• **DIRECTIONS**:
• 1. In the screening notice:
(a) Who will take part in the Q&A after the screening?
(b) How many years ago did Josué last see his daughter?
(c) For which book did Ed Vulliamy win an award in 2013?
• 2. Reproduce the screening notice word for word, everything from "Attempting to reconcile" down to "US-Mexico ‘war on drugs’.".
───── SELECTED EXCERPT
Preview Screening: Dead When I Got Here + Q&A
This screening will be followed by a Q&A with director Mark Aitken and journalist Ed Vulliamy.
Compassion and self-affirmation are discovered by a man as he manages a mental asylum run by its own patients in Juárez, Mexico – the world’s most violent city. Juárez, a city that borders the United States, is at once a place of diverse culture and tradition and a site of desperation and rampant poverty.
Ill and weathered by decades of drug use, police cast Josué out of the deadly streets of Juárez into the desert, where they left him in a mental asylum governed by its own patients. Six years later, Josué manages the asylum. Now it is his job to give medicine to the sick; to help them walk; to assist them in recovering from the same trauma he experienced while living on the streets.
Attempting to reconcile his broken history, Josué dreams of his estranged daughter in California – who he last saw 22 years ago. He asks Aitken to look for his daughter, who posts pictures on the internet in the hope that she will reach out. Josué and his daughter make contact and agree to meet. The itinerant father knows he cannot explain his absence, but perhaps forgiveness can lead to a new beginning.
Ed Vulliamy is a writer for The Guardian and The Observer. In 2013, he won the award for literary reporting named after the Polish writer Ryszard Kapuściński for his book Amexica: War Along the Borderline, a vivid dissection of the violent US-Mexico ‘war on drugs’.
──────────
───── DATASET ENTRIES
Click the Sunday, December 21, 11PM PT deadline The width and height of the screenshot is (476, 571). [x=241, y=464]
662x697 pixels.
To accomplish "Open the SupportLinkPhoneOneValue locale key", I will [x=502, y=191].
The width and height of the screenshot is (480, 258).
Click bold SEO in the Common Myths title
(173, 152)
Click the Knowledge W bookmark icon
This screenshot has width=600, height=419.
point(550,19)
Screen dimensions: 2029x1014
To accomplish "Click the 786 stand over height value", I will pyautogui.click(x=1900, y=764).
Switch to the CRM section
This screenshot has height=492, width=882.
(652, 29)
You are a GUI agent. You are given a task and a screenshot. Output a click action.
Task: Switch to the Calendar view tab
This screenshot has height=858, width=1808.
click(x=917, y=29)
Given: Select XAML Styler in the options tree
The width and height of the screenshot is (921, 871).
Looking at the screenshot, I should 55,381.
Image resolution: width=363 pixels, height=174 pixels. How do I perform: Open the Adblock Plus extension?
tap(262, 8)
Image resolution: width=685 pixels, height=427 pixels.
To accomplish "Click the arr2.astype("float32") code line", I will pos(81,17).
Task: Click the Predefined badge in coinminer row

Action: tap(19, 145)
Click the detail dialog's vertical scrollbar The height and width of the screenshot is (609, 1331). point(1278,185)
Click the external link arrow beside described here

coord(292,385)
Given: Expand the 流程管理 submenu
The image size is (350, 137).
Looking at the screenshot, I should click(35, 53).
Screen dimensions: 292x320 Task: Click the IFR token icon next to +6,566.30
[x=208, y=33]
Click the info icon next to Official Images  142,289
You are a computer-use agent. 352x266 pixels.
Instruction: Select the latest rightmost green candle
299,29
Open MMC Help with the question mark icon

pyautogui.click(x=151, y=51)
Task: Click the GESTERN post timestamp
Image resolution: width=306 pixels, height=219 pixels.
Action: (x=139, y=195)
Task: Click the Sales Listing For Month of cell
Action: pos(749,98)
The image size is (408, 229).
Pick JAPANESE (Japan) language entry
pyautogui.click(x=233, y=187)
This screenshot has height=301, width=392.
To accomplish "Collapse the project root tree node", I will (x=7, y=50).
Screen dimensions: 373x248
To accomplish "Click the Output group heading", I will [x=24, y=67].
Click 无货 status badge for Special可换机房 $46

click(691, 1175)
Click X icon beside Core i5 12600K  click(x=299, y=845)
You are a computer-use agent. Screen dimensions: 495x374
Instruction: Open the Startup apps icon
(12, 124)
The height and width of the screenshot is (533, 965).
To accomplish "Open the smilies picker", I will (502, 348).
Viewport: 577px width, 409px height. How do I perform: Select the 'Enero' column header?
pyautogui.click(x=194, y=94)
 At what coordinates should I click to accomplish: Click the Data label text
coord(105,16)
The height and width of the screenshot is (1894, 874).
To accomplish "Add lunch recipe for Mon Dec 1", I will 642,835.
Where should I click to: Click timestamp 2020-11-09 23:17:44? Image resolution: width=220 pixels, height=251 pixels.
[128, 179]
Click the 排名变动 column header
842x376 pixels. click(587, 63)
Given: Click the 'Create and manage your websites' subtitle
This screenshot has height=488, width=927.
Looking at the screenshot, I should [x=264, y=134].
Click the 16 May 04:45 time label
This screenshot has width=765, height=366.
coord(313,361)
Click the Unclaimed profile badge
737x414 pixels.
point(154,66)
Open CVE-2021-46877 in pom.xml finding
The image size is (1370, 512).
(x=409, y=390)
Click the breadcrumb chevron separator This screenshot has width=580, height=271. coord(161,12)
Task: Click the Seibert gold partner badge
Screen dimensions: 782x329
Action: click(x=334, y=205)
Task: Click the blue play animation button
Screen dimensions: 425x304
──────────
• **OUTPUTS FOR THE TASKS**:
• 1.
(a) Director Mark Aitken and journalist Ed Vulliamy
(b) 22 years
(c) Amexica: War Along the Borderline

• 2.
Attempting to reconcile his broken history, Josué dreams of his estranged daughter in California – who he last saw 22 years ago. He asks Aitken to look for his daughter, who posts pictures on the internet in the hope that she will reach out. Josué and his daughter make contact and agree to meet. The itinerant father knows he cannot explain his absence, but perhaps forgiveness can lead to a new beginning.
Ed Vulliamy is a writer for The Guardian and The Observer. In 2013, he won the award for literary reporting named after the Polish writer Ryszard Kapuściński for his book Amexica: War Along the Borderline, a vivid dissection of the violent US-Mexico ‘war on drugs’.